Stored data
# # # # # # #
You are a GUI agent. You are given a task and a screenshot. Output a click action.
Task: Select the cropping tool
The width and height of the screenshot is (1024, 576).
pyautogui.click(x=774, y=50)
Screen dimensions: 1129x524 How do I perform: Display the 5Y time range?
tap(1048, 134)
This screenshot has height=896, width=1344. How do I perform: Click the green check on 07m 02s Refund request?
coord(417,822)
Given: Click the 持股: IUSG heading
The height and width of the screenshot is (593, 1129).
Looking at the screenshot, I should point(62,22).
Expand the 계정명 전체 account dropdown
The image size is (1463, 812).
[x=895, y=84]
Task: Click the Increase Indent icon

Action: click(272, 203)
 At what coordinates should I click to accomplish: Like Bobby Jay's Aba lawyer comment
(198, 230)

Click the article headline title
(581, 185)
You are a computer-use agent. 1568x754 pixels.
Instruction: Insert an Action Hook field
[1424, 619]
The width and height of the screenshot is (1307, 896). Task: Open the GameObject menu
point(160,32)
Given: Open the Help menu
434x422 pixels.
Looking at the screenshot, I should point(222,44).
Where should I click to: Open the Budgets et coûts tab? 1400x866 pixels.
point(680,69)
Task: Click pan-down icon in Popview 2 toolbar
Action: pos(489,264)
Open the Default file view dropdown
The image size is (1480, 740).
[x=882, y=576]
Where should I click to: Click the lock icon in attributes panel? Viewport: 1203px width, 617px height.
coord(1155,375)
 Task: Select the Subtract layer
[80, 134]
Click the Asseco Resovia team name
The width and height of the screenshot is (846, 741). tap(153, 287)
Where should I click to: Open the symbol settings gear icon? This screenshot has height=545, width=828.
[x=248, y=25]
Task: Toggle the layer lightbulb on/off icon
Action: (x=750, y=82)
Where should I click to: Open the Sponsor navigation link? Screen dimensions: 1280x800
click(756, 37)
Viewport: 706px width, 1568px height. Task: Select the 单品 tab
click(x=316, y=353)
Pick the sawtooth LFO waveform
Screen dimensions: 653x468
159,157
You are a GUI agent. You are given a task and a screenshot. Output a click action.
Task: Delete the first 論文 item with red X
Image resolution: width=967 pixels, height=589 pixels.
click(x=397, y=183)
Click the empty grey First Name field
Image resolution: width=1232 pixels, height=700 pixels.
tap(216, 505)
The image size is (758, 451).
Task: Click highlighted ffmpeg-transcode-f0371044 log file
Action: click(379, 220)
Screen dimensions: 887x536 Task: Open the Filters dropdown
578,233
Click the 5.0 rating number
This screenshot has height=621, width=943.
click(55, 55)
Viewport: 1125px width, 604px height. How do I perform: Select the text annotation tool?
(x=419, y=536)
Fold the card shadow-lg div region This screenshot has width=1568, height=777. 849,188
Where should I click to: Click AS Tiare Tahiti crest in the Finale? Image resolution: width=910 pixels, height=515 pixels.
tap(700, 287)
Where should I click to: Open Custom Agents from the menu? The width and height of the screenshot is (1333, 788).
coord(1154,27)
# # # # # # #
* About this task:
Restate word for word the lines above, beginning with the one that contains "This screenshot has height=621, width=943." and ending with the last line.

* Your solution:
This screenshot has height=621, width=943.
click(55, 55)
Viewport: 1125px width, 604px height. How do I perform: Select the text annotation tool?
(x=419, y=536)
Fold the card shadow-lg div region This screenshot has width=1568, height=777. 849,188
Where should I click to: Click AS Tiare Tahiti crest in the Finale? Image resolution: width=910 pixels, height=515 pixels.
tap(700, 287)
Where should I click to: Open Custom Agents from the menu? The width and height of the screenshot is (1333, 788).
coord(1154,27)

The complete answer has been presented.